Convert the part that opens with the line containing "Open the CMYK Rendering perceptual dropdown" and closes with the line containing "Select the cell_10_42 lakeside road thumbnail" into a JSON list of strings, one string per line and no strings for blank lines. Leave the pictures out of the answer.

━━━ DATA SHOWN

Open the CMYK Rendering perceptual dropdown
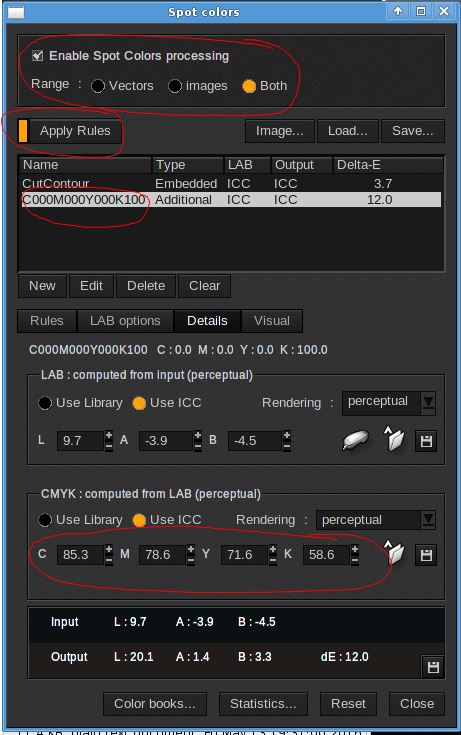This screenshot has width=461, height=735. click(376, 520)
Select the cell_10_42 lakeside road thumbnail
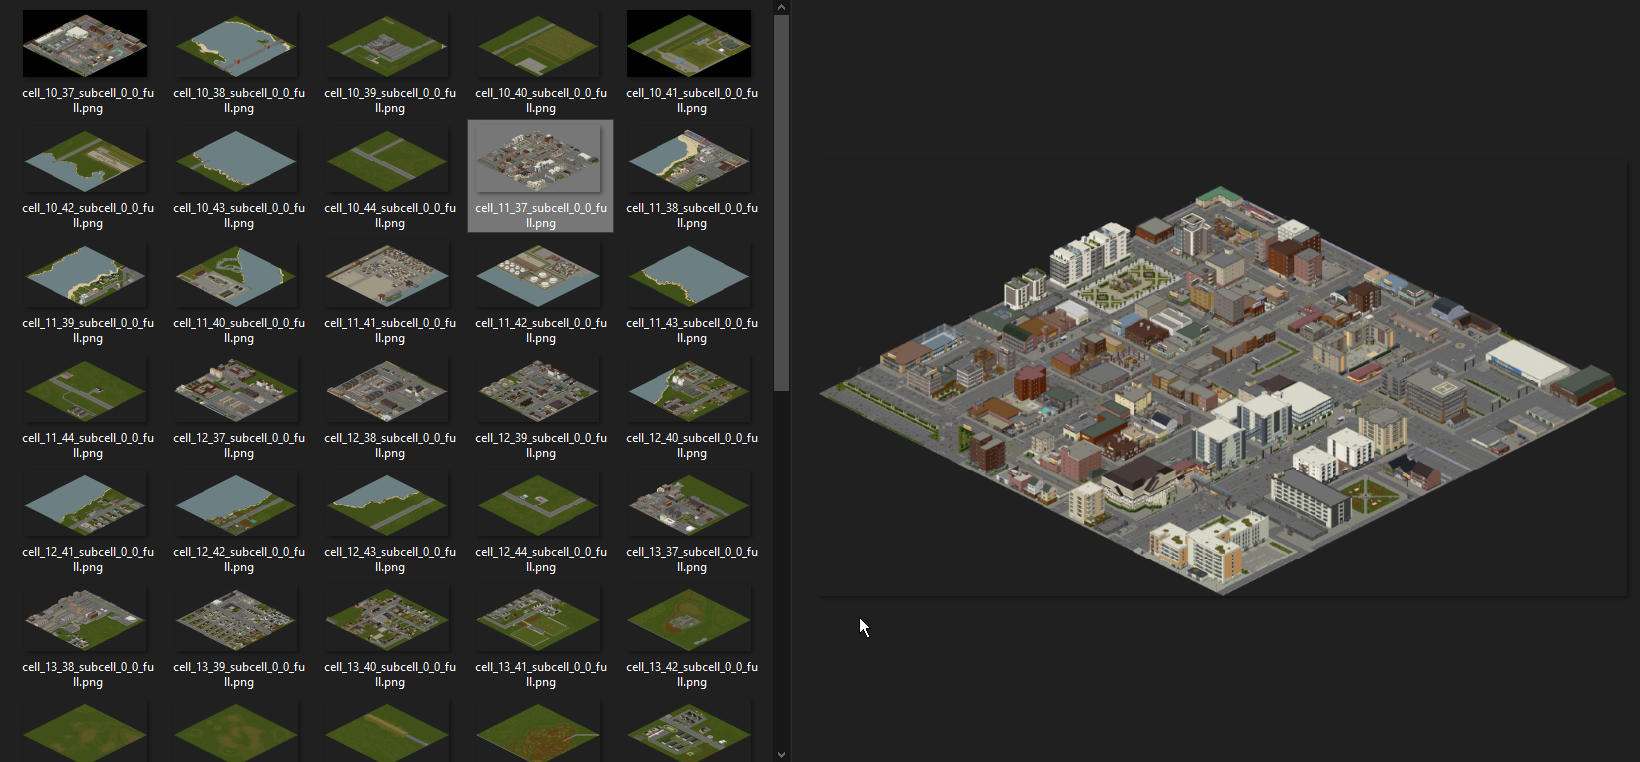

━━━━━━
━━━ DATA SHOWN

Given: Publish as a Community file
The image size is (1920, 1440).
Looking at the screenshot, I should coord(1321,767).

━━━━━━

TASK RESULT >>
[
  "Open the CMYK Rendering perceptual dropdown",
  "This screenshot has width=461, height=735. click(376, 520)",
  "Select the cell_10_42 lakeside road thumbnail"
]